New Jersey Supreme Court Chief Justice Stuart Rabner

In yet another case calling into question the extent of evidence to be produced at detention hearings under New Jersey’s revamped bail system, the Supreme Court on Monday heard arguments over whether a criminal defendant had the right to call witnesses adverse to him.

The case involves a man who led Jersey City police on a car chase and who was then shot.

The officers themselves now face criminal charges.

The driver who led the police on the chase, Leo Pinkston, recently pleaded guilty to reduced charges. Nevertheless, Chief Justice Stuart Rabner said Monday that the court decided to hear the case because of its public importance.

Officers Eric Kosinski, Francisco Rodriguez, Lt. Keith Ludwig and former Officer M.D. Kahn are charged with various offenses in connection to the June 4, 2017, chase which began in Greenville when police tried to stop Pinkston, 48, during a shooting investigation, officials said.

The chase ended when Pinkston’s car collided with that of Miguel Feliz at Tonnelle Avenue near North Street. The vehicles slammed into a utility pole and downed wires ignited them. Video shows Feliz being kicked after emerging from his car with his clothing on fire, according to reports in the Jersey Journal. Pinkston was shot while still in his vehicle, reports have said.

■ Problem to solve
Continue the news story about the New Jersey Supreme Court case on the Jersey City police chase, starting right after its last sentence.

■ Input data
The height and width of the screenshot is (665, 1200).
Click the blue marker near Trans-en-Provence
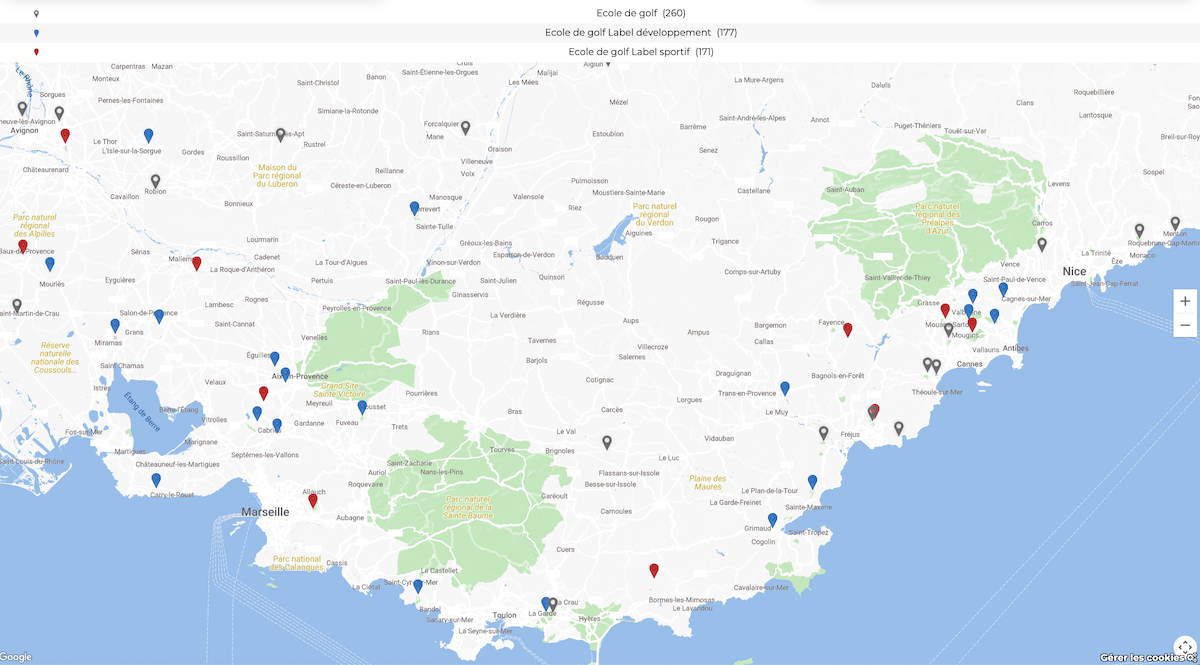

■ Exercise result
Earlier this month, Pinkston pleaded to eluding police and aggravated assault in connection to the pursuit.

The officers’ attorneys have said that they now also seek transcripts of Pinkston’s plea hearing and his upcoming sentencing hearing as part of discovery.

Well before his plea, Pinkston was subject to a detention hearing. Under the new bail system implemented last year by New Jersey’s Criminal Justice Reform Act, criminal defendants are either held pending  trial or are released without having to post monetary bail. After a defendant undergoes a series of tests administered by judiciary officials, a judge determines whether the defendant should  be released.

In Pinkston’s case, a judge ordered him held without bail after rejecting his request to call as witnesses the officers involved in the case.

An appeals court affirmed that ruling, and the Supreme Court took up the case.

It is not the first time the high court has examined this type of issue. Last October, the court said in a unanimous ruling that a prosecutor’s proffer of a witness’s testimony will generally suffice if pretrial detention is being sought, although the justices took care to point out that a judge retains the discretion to require live testimony from a witness if he or she is dissatisfied with the state’s proffer.

Pinkston’s attorney, Newark solo Thomas Ashley, argued Monday that Pinkston should have been allowed to confront the officers at his bail hearing since it could have determined what probable cause they had when they attempted to stop him.

Justice Faustino Fernandez-Vina said a parade of witnesses could result in a “full-blown trial.”

Ashley disagreed. “This judge has the power to control the court,” he said.

Assistant Hudson County Prosecutor Stephanie Elson argued that no defendant should be given the absolute right to call witnesses.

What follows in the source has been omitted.